Here's what most tutorials skip: production agents fail in predictable ways, and there are battle-tested patterns to prevent each failure mode. This guide covers those patterns - the ones we learned the hard way so you don't have to.
What Makes an Agent Different
An AI agent isn't just a model that generates text. It's a system that reasons about goals, plans action sequences, executes those actions through tools, observes results, and adapts based on what it learns. Where a chatbot tells you how to book a flight, an agent actually books it.
This unlocks new application categories: autonomous customer service that resolves issues end-to-end, coding assistants that implement features across multiple files, research agents that synthesize information from dozens of sources, and ops agents that monitor systems and respond to incidents.
But the demos hide the hard parts. Let's fix that.
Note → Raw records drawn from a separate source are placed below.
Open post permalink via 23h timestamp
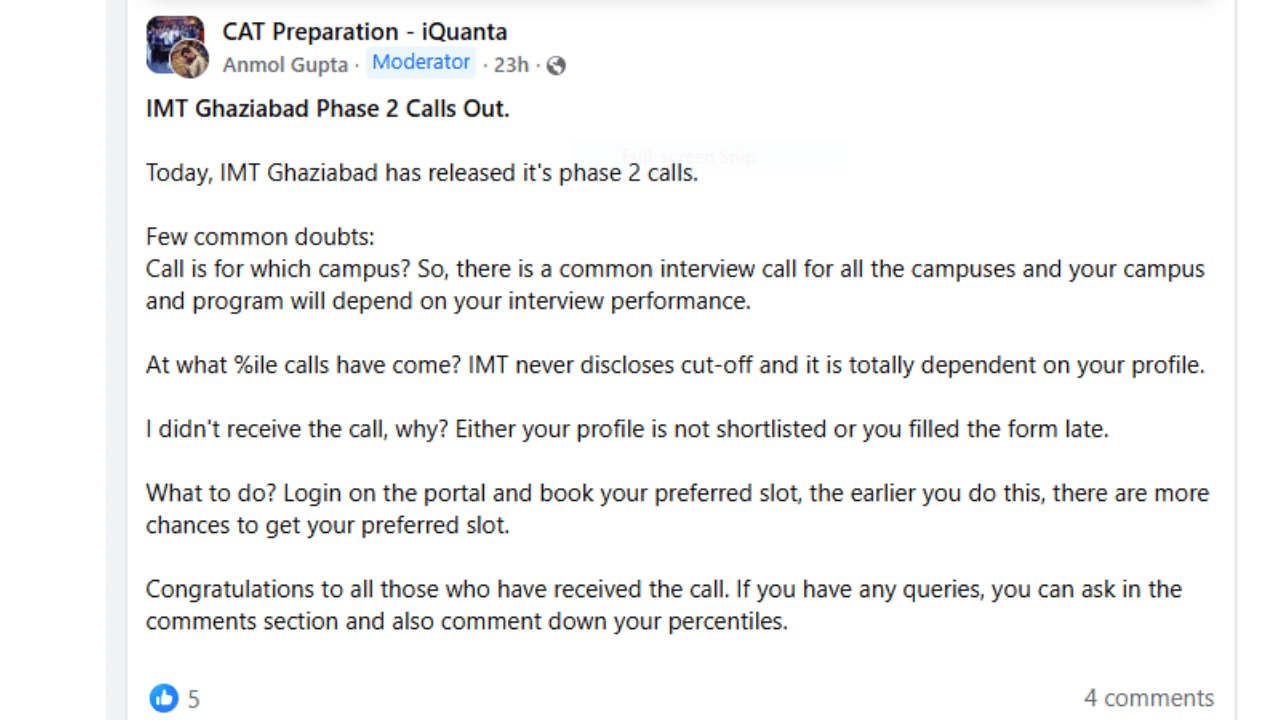Screen dimensions: 1280x720 (x=511, y=65)
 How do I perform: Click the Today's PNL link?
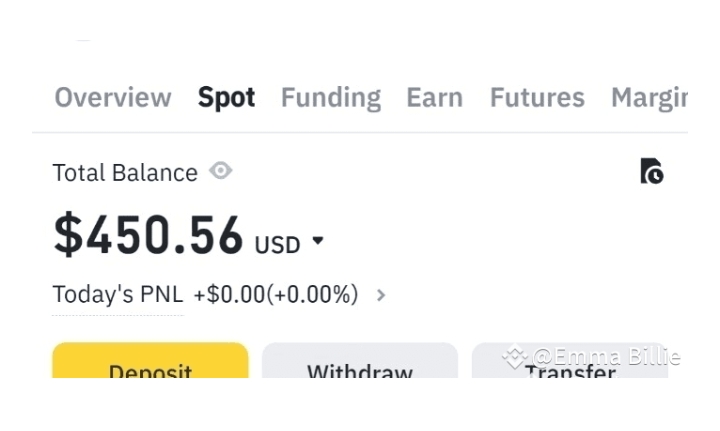117,295
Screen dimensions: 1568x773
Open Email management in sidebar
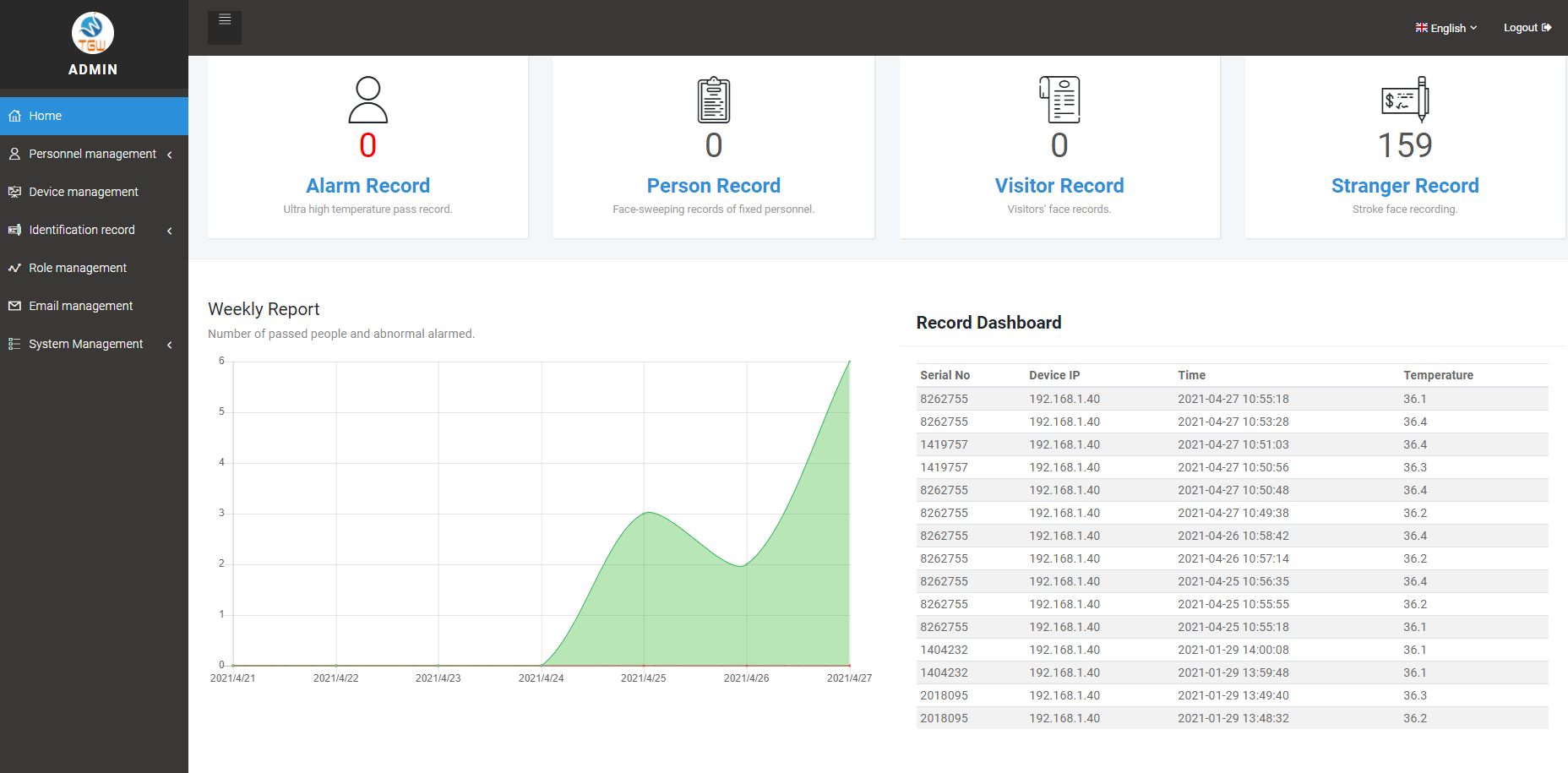pos(94,306)
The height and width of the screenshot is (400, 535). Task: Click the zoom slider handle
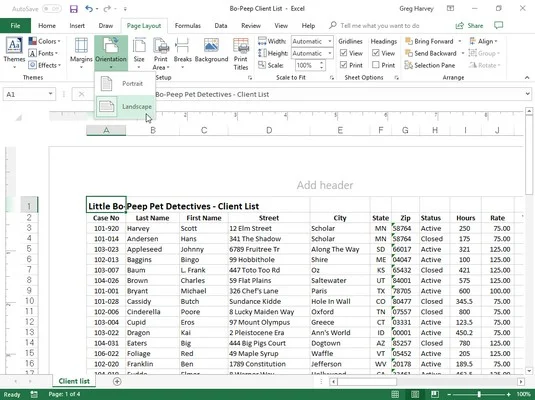[479, 394]
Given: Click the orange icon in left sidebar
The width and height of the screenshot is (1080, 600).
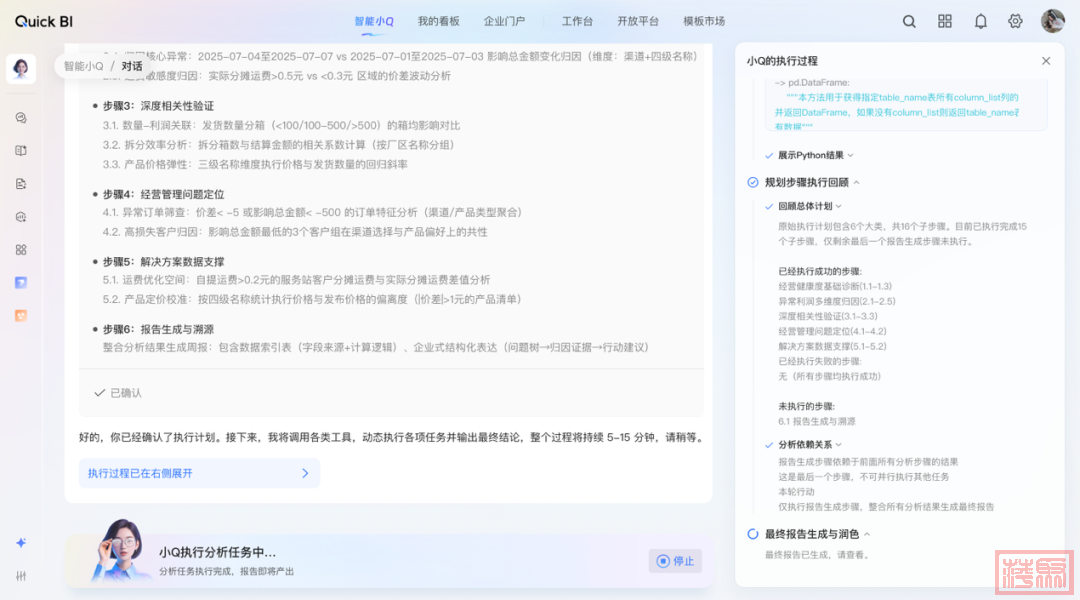Looking at the screenshot, I should click(x=21, y=315).
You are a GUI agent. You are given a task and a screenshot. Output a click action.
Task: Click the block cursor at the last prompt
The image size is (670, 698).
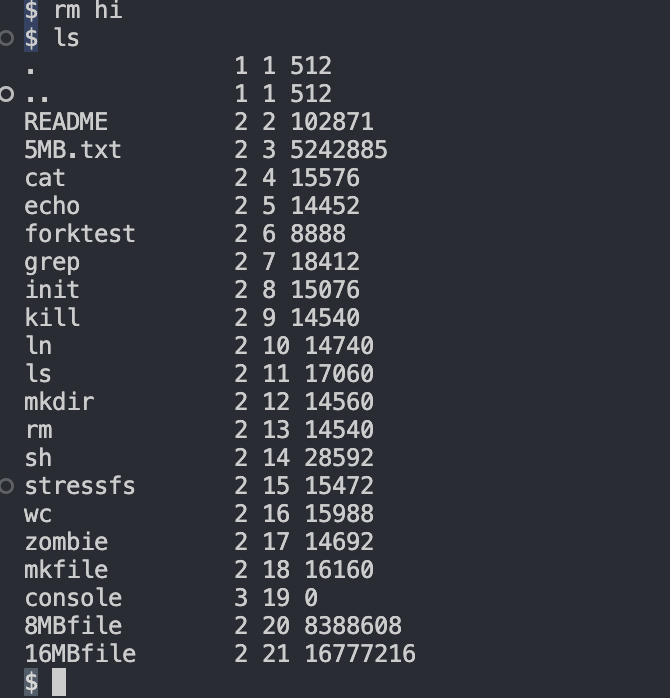59,682
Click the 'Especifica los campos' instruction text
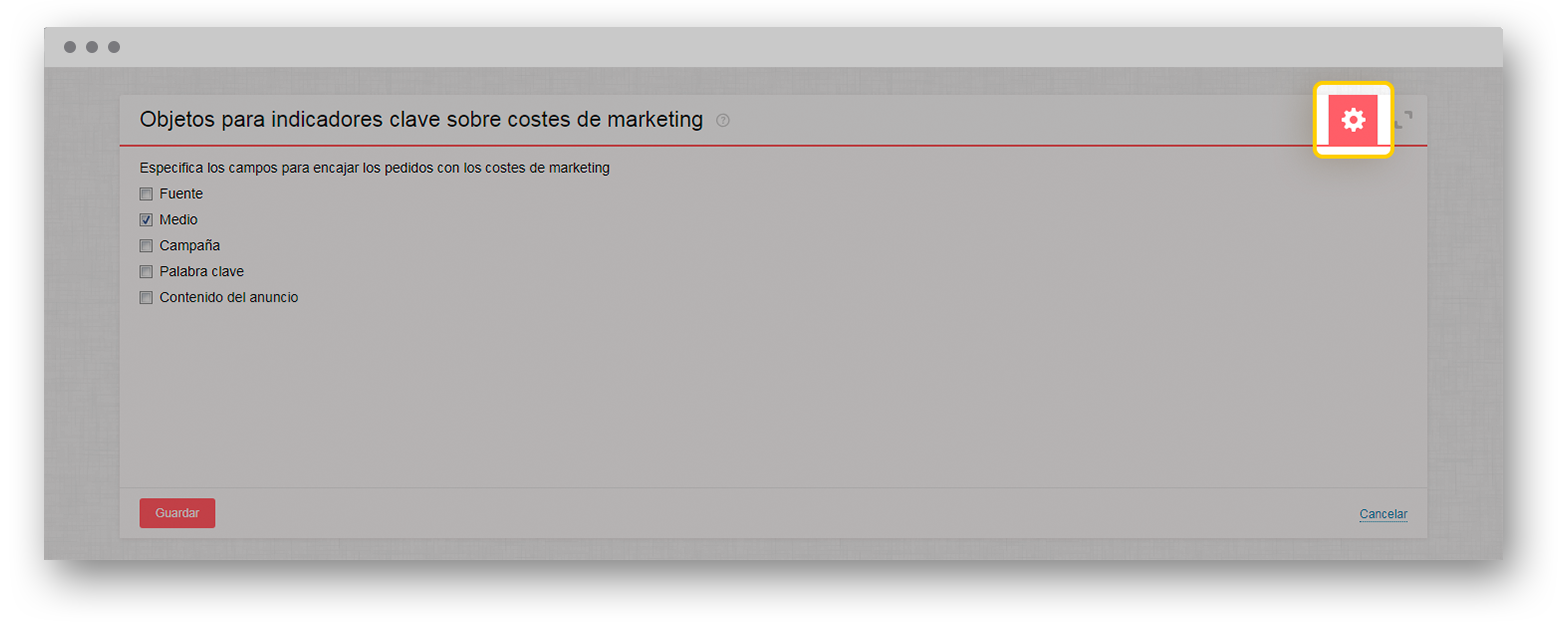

Why Agents Fail in Production
Before diving into patterns that work, you need to understand why naive implementations fail. This shapes every architectural decision.
> Watch out: These aren't theoretical risks. Every production agent team encounters most of these within their first month.
Unbounded Loops: Without proper constraints, agents enter infinite loops - repeatedly trying the same failing action or endlessly "thinking" without progress. In demos, you stop the agent manually. In production, this burns money and frustrates users.
Tool Misuse: Agents call tools with malformed arguments, wrong sequences, or in contexts where the tool can't help. A database query tool called with SQL injection-like input. A file system tool pointed at paths that don't exist. An email tool triggered by ambiguous instructions.
Context Window Overflow: As agents work, they accumulate context - observations, tool outputs, intermediate reasoning. Eventually this exceeds the model's context window, causing failures or degraded performance as important early context gets truncated.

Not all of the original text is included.